Output, word for word, the line that contains "This screenshot has" and all lines after it in the records below, omitting pictures.

--- DATA TO PROCESS ---

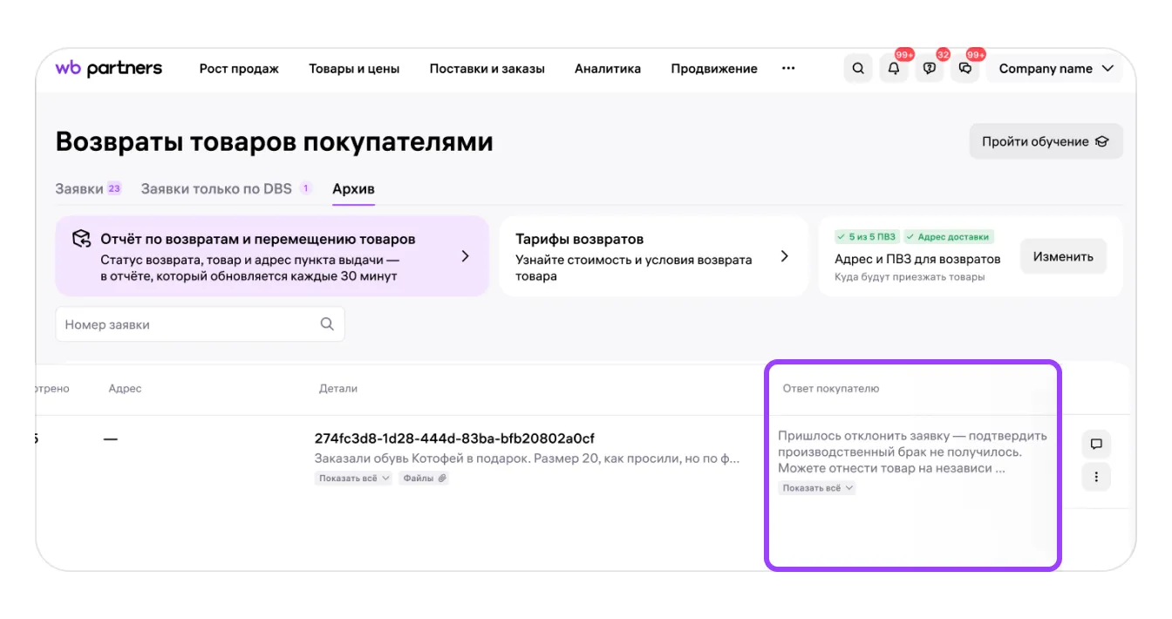The image size is (1172, 619).
Task: Open the three-dot row actions menu
Action: (x=1096, y=477)
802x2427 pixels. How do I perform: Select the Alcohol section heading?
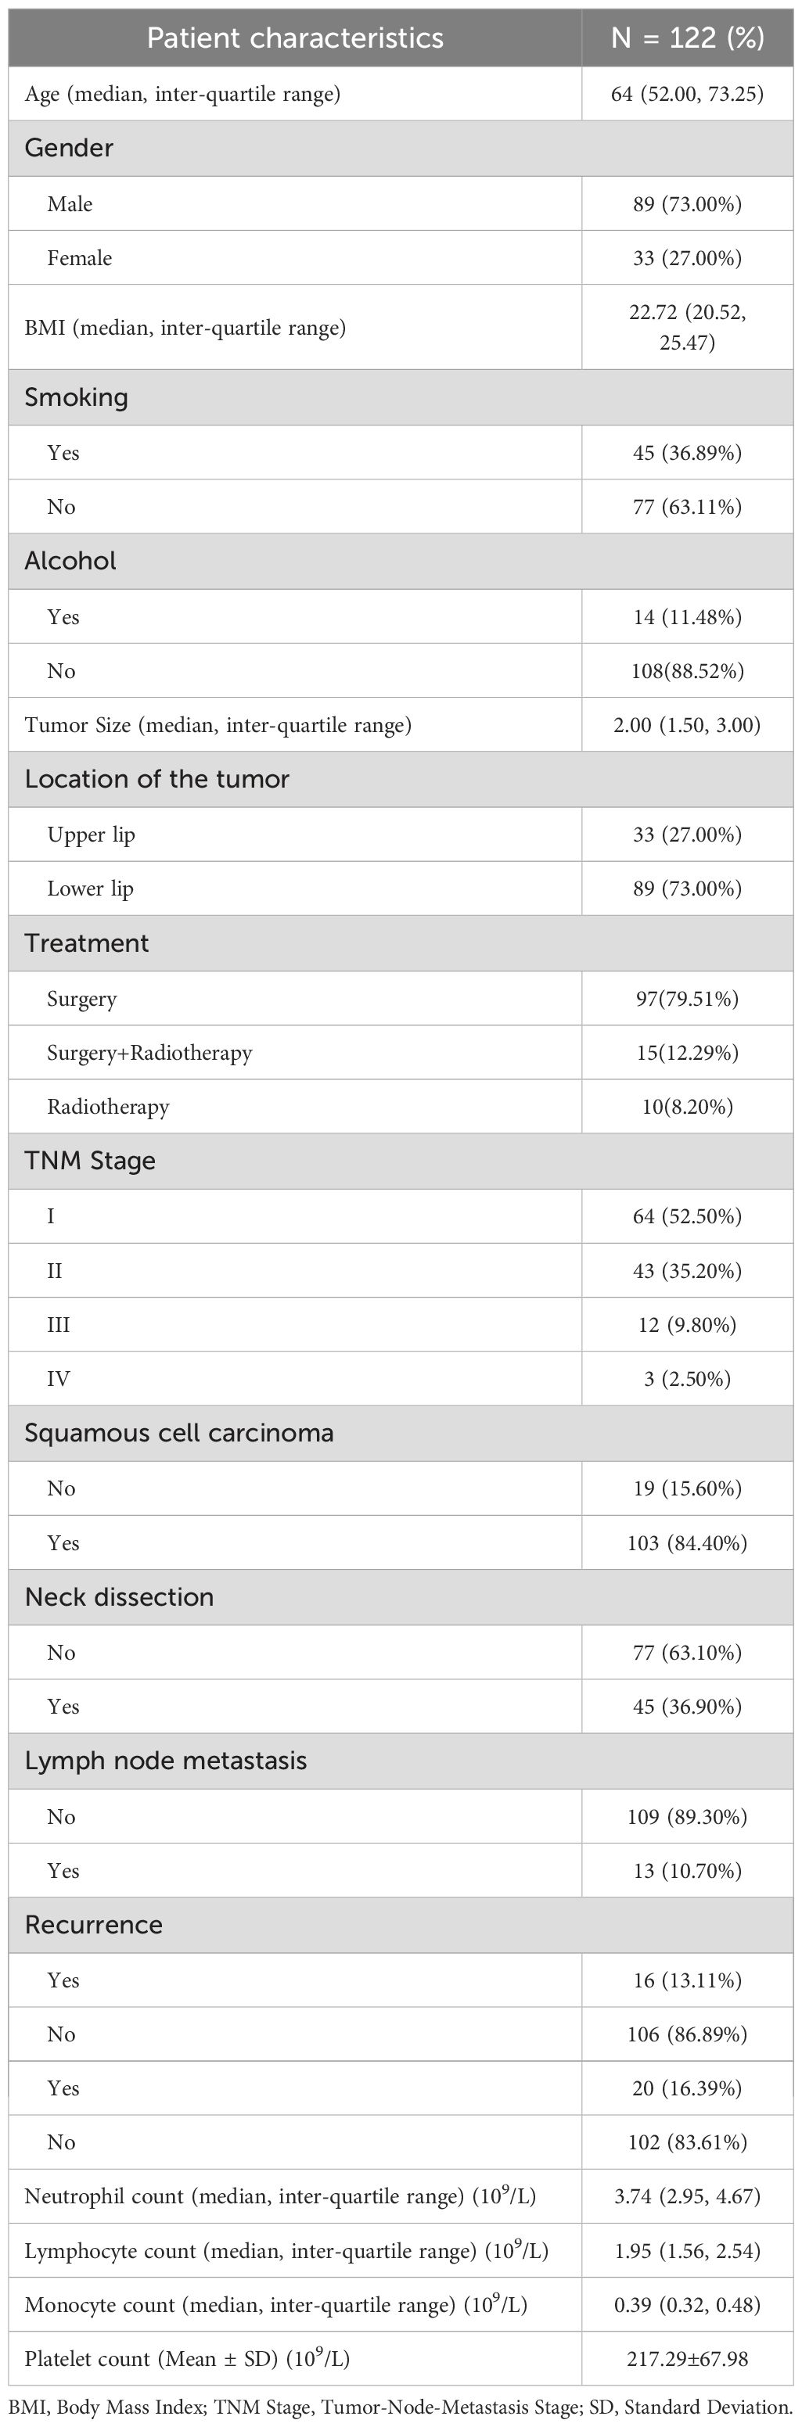pos(71,561)
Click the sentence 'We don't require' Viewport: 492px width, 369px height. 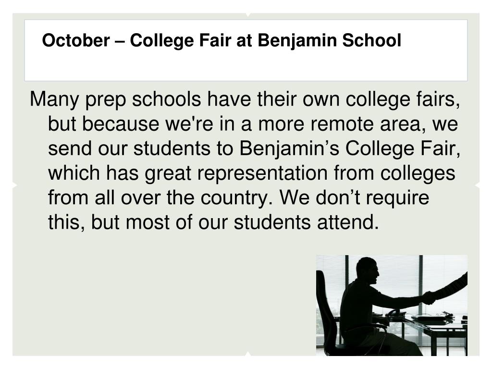pos(354,197)
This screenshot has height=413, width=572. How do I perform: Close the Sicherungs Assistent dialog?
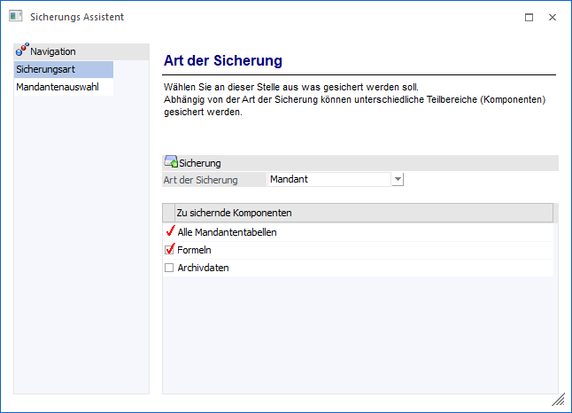[552, 17]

---

== ANSWER SECTION ==
This screenshot has height=413, width=572. How do I perform: Close the Sicherungs Assistent dialog?
[552, 17]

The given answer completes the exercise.